◆ Task brief
Pull out every line of the data below that contains the string "field", and treat uppercase and lowercase letters as different.
* Start Provided data *
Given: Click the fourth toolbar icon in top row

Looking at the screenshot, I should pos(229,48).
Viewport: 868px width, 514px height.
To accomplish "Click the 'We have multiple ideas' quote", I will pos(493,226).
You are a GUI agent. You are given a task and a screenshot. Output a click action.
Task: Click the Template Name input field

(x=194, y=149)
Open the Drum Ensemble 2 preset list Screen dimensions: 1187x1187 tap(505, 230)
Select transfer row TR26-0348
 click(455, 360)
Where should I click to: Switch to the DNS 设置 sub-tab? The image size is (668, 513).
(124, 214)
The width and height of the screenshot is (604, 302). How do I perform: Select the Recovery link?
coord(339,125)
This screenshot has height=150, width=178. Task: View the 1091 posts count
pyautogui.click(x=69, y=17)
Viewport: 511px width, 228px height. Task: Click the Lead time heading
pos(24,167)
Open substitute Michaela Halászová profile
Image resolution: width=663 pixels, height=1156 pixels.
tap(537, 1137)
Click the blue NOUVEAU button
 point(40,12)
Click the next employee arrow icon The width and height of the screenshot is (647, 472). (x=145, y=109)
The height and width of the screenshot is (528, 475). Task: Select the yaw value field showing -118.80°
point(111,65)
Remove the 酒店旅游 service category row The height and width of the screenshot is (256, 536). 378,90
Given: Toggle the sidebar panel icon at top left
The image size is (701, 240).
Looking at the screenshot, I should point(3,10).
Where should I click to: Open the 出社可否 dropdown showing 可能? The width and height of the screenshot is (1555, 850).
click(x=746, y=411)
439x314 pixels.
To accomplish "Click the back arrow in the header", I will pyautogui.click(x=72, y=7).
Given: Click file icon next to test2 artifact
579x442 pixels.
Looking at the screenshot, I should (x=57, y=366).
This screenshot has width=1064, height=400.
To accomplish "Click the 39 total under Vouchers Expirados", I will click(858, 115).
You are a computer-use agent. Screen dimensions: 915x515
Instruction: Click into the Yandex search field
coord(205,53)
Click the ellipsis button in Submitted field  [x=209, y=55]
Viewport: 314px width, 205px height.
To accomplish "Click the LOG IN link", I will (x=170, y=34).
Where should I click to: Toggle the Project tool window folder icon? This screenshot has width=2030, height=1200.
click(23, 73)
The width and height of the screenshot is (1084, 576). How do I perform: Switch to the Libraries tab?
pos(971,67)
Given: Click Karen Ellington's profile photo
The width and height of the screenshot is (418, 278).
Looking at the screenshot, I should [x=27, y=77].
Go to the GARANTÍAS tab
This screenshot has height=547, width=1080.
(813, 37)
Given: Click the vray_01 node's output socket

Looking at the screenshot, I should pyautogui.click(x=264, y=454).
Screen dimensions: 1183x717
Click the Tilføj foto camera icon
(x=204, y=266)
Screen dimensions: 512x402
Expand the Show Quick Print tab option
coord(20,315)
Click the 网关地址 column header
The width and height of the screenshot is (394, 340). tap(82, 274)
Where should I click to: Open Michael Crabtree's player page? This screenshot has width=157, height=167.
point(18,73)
* End Provided data *
◆ Written solution
Task: Click the Template Name input field
The height and width of the screenshot is (528, 475). Task: Select the yaw value field showing -118.80°
Instruction: Click into the Yandex search field
Click the ellipsis button in Submitted field  [x=209, y=55]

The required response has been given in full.